BAuA: Schallprognose-App

Die neue App SPA (SchallPrognoseApp) der Bundesanstalt für Arbeitsschutz und Arbeitsmedizin (BAuA) soll dabei helfen: Mit ihr kann die aktuelle Situation beurteilt werden. Außerdem kann man mit ihr überprüfen, ob neue oder veränderte Lärmschutzmaßnahmen wirksam sind. So können Lärmbereiche sowie die Überschreitung von Auslöseschwellen frühzeitig abgeschätzt werden.
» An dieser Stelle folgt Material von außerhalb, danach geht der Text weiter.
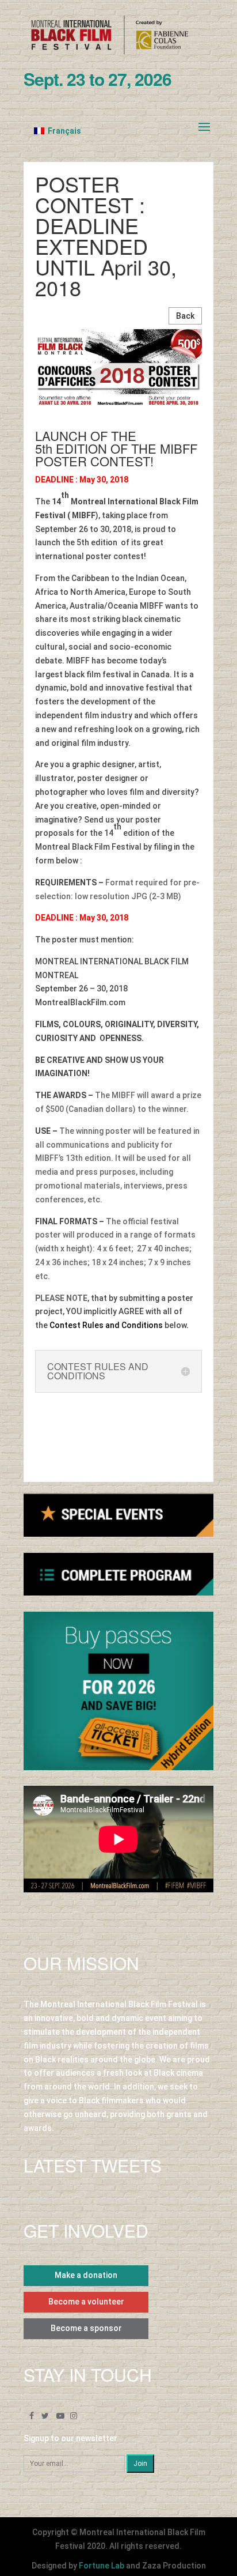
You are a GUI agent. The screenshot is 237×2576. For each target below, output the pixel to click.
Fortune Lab (101, 2565)
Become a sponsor (86, 2328)
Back (185, 315)
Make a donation (86, 2275)
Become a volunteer (86, 2301)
Die App kann kostenlos genutzt werden und erfordert keine Vorkenntnisse. Eine Anleitung erklärt Schritt für Schritt, wie man vorgehen muss, um auf die geforderten Angaben zu kommen. Für die Berechnung sind dann diese Angaben nötig:

  • Abmessungen der Räume, 
  • wie absorbierend Wände und Decken sind,
  • Angaben des Schallleistungspegels bzw. des Emissions-Schalldruckpegels sowie
  • die Position der Maschinen.

Die Ergebnisse der Berechnung werden unter anderem im Ampelmodus ausgegeben, sodass Lärmbereiche auf einen Blick erkennbar sind. Das ist vor allem dann interessant, wenn man Parameter ändert, um einzuschätzen, ob bestimmte Lärmschutzmaßnahmen etwas bringen würden, wie zum Beispiel der Einbau einer absorbierenden Decke. Die Ergebnisse der Analyse können außerdem zur Dokumentation in andere Anwendungen exportiert werden.